June 24, 2022 - 9:00 pm
Sometimes the lonely battles are vitally important. Just look at Sen. Rand Paul’s tireless fight for fiscal responsibility.
Four years ago, the Kentucky Republican introduced a plan to balance the federal budget. He called it the “Penny Plan,” because it would have cut spending by 1 percent annually for five years. That would have led to a balanced budget by 2023.
“Rather than holding hands and agreeing to the common gluttony this plan requires Congress to do the opposite: hold hands and sacrifice for the common good,” Mr. Paul wrote at the time.
He warned his colleagues that failing to curb deficit spending would lead to rising inflation. The Senate gave little heed to his warning. It voted down his proposal with only 21 senators in support.
At the time, high inflation seemed like an impossibility. Now — in large part due to unrestrained federal spending — it’s a sobering reality.

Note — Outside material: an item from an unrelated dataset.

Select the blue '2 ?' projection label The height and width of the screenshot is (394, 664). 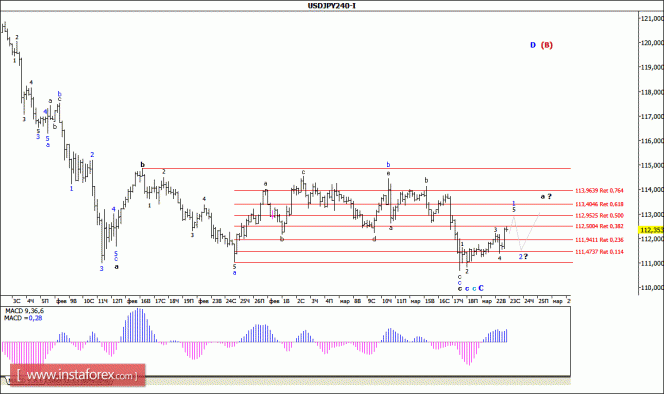pyautogui.click(x=523, y=256)
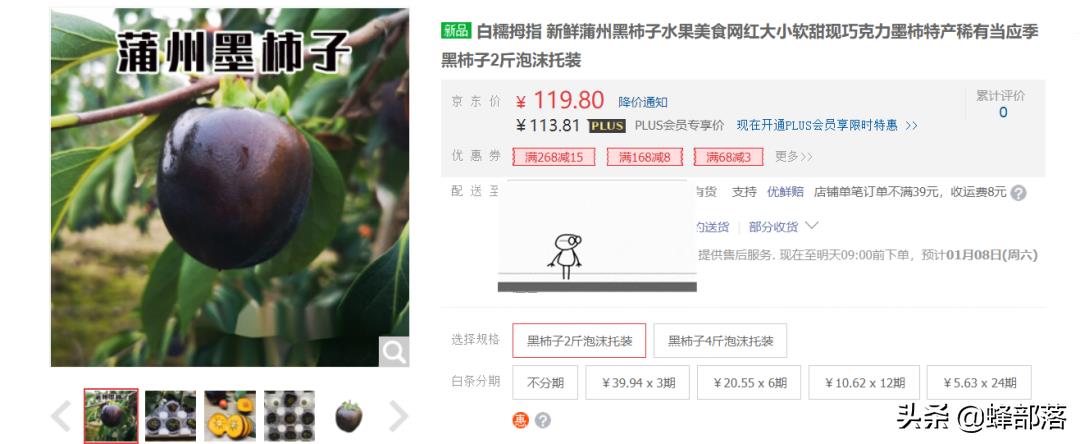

To curb inflation, the Federal Reserve is increasing interest rates. While necessary, that will add substantial costs to repaying the interest on the national debt. The Congressional Budget Office’s latest budgetary baseline shows interest payments tripling between now and 2032. If rates increase more than projected, trillions will go simply to paying off the interest on the debt.
One would hope these realities would make members of Congress more receptive to the need to cut back on federal largesse. Unfortunately, that’s only wishful thinking at this point.
Earlier this month, Mr. Paul pitched another plan to balance the budget. This one would have required cutting six cents from every dollar in the budget until Fiscal Year 2027, among other things. The longer Congress deals getting its fiscal house in order, the more dramatic the eventual cutbacks will be. Mr. Paul’s plan would have balanced the budget in five years.
“Washington’s addiction to spending is hurting our economy and depleting our currency. Inflation is stealing every American’s purchasing power and financial security,” Paul said in a statement. “All this plan does is return to 2019 spending levels. If the federal government spent at 2019 levels this year, we would have a $388 billion surplus.”
The federal government was far from austerity in 2019. But the Senate voted down his plan, 29 to 67.
With voters up in arms about inflation and an election just months away, many politicians will claim they want to fight inflation. It shouldn’t be hard to see the link between reckless spending and inflation, either. Yet, not even a third of Senators were willing to vote for a plan to fix it.
That’s a depressing reality. Mr. Paul deserves credit for continuing to fight this important battle.